** BEGIN Extracted entries **

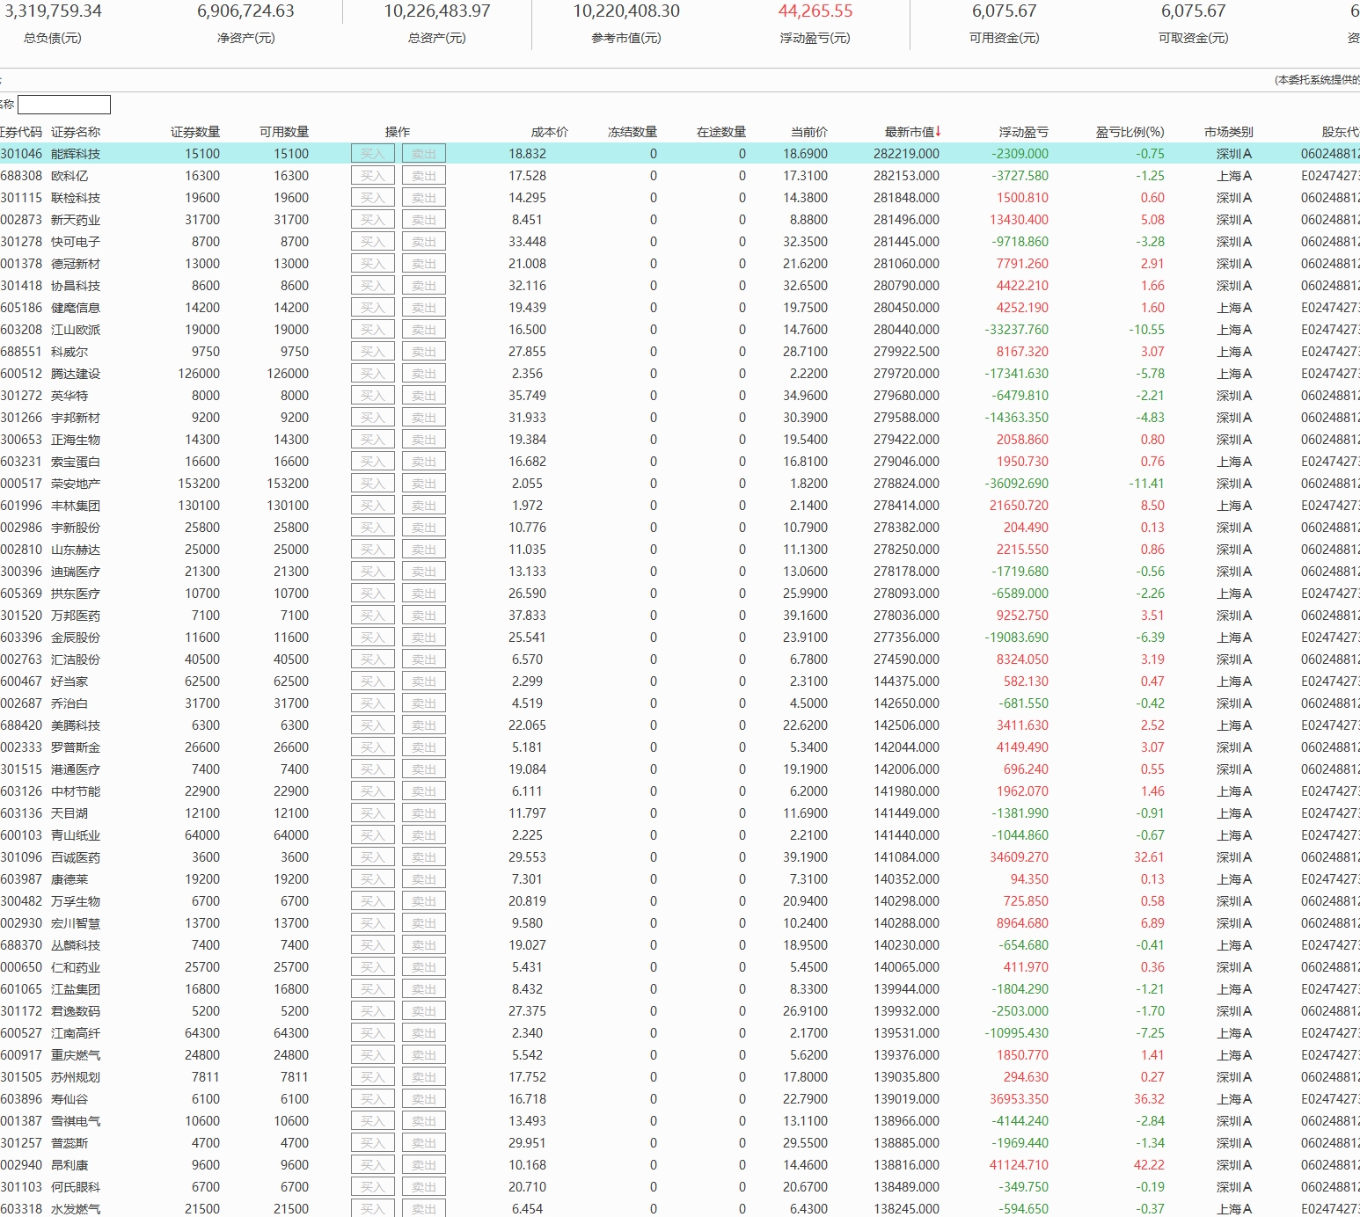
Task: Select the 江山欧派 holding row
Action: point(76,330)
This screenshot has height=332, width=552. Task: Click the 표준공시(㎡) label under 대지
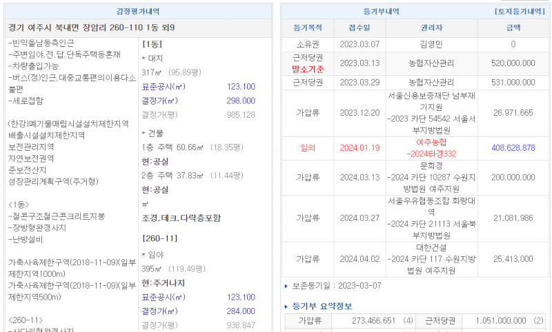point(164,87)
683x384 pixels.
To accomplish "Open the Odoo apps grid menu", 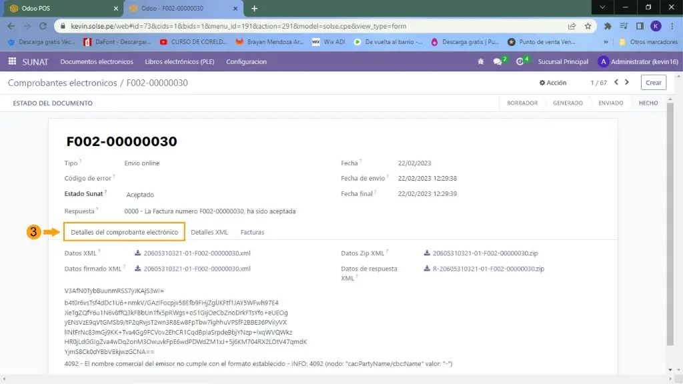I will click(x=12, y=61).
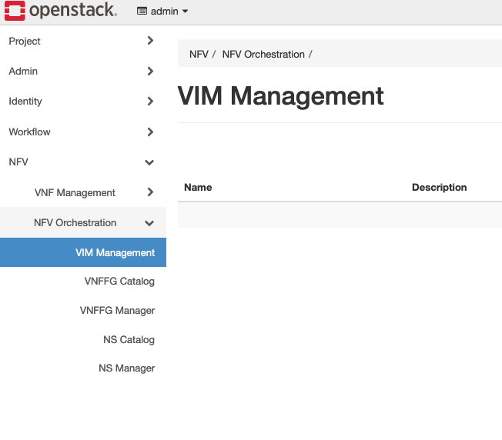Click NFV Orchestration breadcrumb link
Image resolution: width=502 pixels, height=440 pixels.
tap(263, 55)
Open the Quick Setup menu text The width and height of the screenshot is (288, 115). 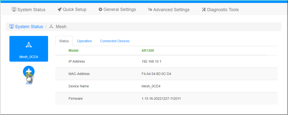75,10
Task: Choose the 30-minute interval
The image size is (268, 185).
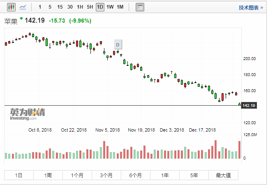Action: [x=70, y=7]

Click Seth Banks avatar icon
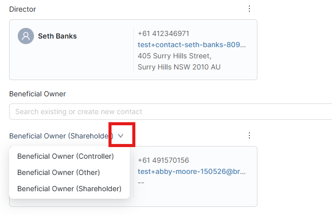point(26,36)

** END Extracted entries **

Work required
Quote word for word the lines from the one holding "Task: Choose the 30-minute interval" through the last of the rows, both ends included. Leave the pictures out of your answer.

Response
Task: Choose the 30-minute interval
The image size is (268, 185).
Action: [x=70, y=7]

Click Seth Banks avatar icon
point(26,36)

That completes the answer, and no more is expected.